Bay's filming scenes here on a massive scale. The extended climax involves huge robots engaged in a ferocious battle royale on the streets and in the skies above Downtown Los Angeles. (Why do so many action scenes happen in Downtown Los Angeles? Don't any other cities have cinematic downtown areas?) It's a real shame that he hasn't mastered the basics of action film direction, because these scenes at least could have been salvageable. Once every 20 minutes or so, Bay actually manages, possibly via dumb luck, to assemble a cool shot, though it generally lasts about 3 seconds. I'd describe the film's style as chaotic visual noise, a lot of whooshing around and flying shrapnel designed to give the audience the impression of big-scale action going on without actually showing them anything at all distinctly. You could get roughly the same experience by lighting a large firecracker and holding it directly in front of your face.

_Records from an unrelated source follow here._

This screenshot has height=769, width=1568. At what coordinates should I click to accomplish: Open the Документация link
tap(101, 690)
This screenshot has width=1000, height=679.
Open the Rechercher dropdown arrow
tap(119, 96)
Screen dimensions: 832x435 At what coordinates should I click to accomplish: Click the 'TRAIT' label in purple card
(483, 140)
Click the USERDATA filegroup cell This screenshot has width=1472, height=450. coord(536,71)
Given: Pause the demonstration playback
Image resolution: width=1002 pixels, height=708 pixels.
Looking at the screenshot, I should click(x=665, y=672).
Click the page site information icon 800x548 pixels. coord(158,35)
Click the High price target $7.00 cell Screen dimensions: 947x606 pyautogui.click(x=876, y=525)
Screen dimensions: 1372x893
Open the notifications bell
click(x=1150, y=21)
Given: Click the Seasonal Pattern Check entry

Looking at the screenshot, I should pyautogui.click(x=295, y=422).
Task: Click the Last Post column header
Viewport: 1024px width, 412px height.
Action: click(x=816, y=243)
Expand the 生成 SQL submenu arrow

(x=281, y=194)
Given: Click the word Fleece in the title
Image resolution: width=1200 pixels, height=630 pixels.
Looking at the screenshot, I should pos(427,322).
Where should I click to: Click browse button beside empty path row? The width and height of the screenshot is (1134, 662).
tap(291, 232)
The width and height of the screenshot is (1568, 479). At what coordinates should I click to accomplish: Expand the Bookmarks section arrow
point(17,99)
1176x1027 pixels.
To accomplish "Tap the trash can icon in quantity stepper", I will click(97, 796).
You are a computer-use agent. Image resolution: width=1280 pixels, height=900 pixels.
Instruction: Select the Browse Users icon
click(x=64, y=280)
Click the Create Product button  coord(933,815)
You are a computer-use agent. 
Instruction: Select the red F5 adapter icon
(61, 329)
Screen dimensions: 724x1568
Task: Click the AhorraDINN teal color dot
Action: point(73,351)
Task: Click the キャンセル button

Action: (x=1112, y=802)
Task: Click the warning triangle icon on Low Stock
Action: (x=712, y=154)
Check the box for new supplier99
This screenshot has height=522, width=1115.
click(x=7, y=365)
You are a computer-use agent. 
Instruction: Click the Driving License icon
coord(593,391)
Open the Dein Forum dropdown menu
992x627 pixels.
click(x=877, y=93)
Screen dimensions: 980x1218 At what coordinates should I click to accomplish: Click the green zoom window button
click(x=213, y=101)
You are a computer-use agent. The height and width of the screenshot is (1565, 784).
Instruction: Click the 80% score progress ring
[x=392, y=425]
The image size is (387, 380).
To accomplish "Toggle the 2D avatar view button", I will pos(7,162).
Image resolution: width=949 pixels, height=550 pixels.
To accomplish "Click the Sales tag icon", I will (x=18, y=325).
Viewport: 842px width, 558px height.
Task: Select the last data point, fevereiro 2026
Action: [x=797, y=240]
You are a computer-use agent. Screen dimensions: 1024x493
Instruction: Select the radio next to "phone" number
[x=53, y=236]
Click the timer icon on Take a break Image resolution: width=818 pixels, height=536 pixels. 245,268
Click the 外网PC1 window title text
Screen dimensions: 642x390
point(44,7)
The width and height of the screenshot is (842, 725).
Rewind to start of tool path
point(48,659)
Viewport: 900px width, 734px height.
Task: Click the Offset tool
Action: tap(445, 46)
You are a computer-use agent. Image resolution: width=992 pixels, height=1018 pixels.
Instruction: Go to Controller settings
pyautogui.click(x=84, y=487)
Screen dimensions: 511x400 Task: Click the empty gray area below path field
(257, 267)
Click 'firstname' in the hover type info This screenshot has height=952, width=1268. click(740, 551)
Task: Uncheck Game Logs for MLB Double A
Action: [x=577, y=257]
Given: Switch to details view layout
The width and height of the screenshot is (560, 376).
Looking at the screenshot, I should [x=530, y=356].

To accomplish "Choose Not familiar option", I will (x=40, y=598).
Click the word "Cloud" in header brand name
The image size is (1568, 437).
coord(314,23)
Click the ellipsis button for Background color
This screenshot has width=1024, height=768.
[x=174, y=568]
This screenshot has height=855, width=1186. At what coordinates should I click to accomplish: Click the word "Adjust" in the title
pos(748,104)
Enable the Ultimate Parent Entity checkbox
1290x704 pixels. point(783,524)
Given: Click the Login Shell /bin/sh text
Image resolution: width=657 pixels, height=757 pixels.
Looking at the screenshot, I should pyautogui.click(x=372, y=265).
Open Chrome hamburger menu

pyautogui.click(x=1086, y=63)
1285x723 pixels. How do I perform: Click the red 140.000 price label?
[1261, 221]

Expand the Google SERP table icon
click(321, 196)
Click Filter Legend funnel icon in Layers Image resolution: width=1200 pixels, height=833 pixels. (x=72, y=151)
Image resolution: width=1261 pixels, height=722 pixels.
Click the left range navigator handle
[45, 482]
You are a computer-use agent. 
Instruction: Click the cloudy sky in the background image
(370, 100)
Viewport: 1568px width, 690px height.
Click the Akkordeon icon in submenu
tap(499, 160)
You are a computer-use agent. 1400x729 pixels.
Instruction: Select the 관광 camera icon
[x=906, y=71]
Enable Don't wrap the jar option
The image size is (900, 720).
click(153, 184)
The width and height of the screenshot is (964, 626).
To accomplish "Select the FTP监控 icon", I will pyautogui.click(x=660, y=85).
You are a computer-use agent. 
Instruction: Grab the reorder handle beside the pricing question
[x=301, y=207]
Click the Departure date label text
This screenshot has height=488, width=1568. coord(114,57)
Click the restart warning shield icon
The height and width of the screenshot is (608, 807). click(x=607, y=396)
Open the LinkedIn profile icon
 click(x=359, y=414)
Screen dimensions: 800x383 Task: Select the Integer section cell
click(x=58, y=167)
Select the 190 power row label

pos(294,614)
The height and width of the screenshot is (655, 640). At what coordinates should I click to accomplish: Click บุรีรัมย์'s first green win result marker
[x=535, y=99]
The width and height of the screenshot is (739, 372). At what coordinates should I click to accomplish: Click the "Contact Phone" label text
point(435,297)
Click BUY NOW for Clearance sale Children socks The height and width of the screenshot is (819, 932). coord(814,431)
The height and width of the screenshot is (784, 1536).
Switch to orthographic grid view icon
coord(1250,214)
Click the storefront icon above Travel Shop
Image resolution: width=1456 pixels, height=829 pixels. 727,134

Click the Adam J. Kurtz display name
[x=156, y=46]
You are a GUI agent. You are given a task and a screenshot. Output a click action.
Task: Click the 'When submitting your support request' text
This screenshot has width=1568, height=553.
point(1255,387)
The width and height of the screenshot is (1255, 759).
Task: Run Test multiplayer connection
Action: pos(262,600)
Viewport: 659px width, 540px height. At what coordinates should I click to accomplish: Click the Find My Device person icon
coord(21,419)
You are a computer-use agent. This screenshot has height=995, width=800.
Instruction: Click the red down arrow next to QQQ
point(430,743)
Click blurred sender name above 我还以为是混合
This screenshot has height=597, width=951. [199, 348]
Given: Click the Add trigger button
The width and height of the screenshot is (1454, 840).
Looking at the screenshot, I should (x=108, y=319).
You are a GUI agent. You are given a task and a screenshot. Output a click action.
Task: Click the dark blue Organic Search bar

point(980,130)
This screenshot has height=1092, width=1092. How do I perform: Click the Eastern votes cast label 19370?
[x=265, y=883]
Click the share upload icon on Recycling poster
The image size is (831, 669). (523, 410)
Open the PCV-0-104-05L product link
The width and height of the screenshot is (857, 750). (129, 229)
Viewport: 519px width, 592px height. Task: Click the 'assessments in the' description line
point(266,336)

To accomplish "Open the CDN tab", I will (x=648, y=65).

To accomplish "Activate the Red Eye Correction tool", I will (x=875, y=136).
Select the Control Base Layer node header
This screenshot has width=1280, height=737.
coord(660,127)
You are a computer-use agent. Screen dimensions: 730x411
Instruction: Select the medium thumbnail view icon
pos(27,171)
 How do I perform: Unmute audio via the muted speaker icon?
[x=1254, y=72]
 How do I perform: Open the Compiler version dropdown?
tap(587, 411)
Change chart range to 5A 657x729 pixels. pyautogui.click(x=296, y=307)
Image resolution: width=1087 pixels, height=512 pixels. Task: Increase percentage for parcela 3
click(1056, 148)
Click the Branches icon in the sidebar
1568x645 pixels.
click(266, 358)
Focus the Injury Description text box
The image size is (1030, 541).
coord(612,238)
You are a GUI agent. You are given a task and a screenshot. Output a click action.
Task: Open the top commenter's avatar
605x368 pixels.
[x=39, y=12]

I don't know why Bay's so terrified of establishing shots, or any perspective on the action that can give the viewer a clear and accurate sense of the physics and motion in the scene. The best action scenes are precise; they are in many ways about the spacial relations between the adversaries and the movement between them.

Bay's films are just about fast editing and off-kilter angles, seemingly designed to leave the viewer clueless as to what's going on. We never once, for example, get to see an actual car transform into a robot. We see bits and pieces of the shift, from underneath, from the side, from above, in slow motion, starting from underneath and then spinning around from above in fast-motion and then twisting frontwards in slow motion at a 90 degree angle in a reverse barrel roll. I'd call it showing off but it's not in any way impressive. Just frustrating.



If Bay had managed to throw in four or five great bits of action, I'm sure the agonizing banality of Roberto Orci's and Alex Kurtzman's screenplay would be a bit more tolerable. As it stands, the film's turgid, seemingly endless scenes of military jargon and atrocious "comedy" featuring geeky teen Shia LeBouf and his wacky living used car, feel like some kind of punishment. Jon Voight plays the Secretary of Defense in the film, but I suspect the whole project was executive produced by Don Rumsfeld. If screening this back-to-back doesn't get those al Qaeda bastards talking, nothing will!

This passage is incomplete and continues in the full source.